Exercise description:
Beneath this task are records; print exactly the stretch of them from the line with "You are a computer-use agent. 980x1209" through the line with "This screenshot has height=612, width=640.", both ends included.

Records provided:

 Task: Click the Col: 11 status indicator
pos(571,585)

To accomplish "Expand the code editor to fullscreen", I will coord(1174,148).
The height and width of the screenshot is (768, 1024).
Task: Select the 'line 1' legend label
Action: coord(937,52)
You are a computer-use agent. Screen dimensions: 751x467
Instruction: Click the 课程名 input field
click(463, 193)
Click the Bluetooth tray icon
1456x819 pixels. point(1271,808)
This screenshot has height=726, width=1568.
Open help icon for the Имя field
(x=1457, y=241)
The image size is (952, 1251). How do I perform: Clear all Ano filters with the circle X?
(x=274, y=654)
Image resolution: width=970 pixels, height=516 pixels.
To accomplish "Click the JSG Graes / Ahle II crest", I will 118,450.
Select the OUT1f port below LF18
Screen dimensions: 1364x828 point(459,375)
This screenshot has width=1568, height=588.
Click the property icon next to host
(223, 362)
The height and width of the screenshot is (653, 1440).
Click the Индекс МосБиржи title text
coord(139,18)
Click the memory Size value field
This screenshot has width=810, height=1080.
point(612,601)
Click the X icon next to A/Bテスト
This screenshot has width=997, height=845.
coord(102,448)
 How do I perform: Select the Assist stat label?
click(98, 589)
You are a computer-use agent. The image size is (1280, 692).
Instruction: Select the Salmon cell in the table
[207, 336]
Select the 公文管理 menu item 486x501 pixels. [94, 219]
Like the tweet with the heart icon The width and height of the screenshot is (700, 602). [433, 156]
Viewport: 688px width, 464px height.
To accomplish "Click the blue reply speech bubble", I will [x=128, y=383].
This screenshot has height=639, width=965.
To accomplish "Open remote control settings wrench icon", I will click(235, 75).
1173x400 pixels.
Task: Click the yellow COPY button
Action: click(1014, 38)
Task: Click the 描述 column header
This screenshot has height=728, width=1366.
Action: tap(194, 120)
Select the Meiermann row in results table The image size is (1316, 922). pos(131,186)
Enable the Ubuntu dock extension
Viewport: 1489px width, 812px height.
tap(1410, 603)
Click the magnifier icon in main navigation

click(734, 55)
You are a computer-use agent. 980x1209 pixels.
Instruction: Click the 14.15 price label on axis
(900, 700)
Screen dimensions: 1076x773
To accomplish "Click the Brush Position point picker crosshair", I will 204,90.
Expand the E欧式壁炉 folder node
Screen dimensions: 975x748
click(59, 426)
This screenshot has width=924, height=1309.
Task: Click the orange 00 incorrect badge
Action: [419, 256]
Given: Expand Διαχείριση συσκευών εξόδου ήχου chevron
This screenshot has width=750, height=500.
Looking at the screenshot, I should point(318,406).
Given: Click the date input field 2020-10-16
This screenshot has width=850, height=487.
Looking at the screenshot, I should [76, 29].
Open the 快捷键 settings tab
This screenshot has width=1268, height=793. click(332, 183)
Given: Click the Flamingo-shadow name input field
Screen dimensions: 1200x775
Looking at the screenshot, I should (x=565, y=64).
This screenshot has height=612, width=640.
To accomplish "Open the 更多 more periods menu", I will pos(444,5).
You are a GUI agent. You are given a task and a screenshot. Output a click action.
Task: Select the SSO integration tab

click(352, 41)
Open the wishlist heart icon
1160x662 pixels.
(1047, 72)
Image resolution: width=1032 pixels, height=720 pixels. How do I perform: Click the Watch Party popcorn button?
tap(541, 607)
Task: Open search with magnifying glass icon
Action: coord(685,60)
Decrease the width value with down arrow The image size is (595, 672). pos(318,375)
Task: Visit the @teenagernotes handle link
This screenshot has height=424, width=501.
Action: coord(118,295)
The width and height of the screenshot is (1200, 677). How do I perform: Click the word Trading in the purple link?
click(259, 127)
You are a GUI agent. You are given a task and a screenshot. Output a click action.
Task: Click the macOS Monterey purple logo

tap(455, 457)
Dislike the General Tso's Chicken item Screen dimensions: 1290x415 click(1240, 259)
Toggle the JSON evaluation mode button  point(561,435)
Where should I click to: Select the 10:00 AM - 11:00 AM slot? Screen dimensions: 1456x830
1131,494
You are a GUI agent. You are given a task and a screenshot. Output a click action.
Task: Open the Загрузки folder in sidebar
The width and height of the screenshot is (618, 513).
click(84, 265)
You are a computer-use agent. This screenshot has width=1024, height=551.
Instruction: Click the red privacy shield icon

Result of this task:
You are a computer-use agent. 980x1209 pixels.
Instruction: Click the 14.15 price label on axis
(900, 700)
Screen dimensions: 1076x773
To accomplish "Click the Brush Position point picker crosshair", I will 204,90.
Expand the E欧式壁炉 folder node
Screen dimensions: 975x748
click(59, 426)
This screenshot has width=924, height=1309.
Task: Click the orange 00 incorrect badge
Action: [419, 256]
Given: Expand Διαχείριση συσκευών εξόδου ήχου chevron
This screenshot has width=750, height=500.
Looking at the screenshot, I should point(318,406).
Given: Click the date input field 2020-10-16
This screenshot has width=850, height=487.
Looking at the screenshot, I should [76, 29].
Open the 快捷键 settings tab
This screenshot has width=1268, height=793. click(332, 183)
Given: Click the Flamingo-shadow name input field
Screen dimensions: 1200x775
Looking at the screenshot, I should (x=565, y=64).
This screenshot has height=612, width=640.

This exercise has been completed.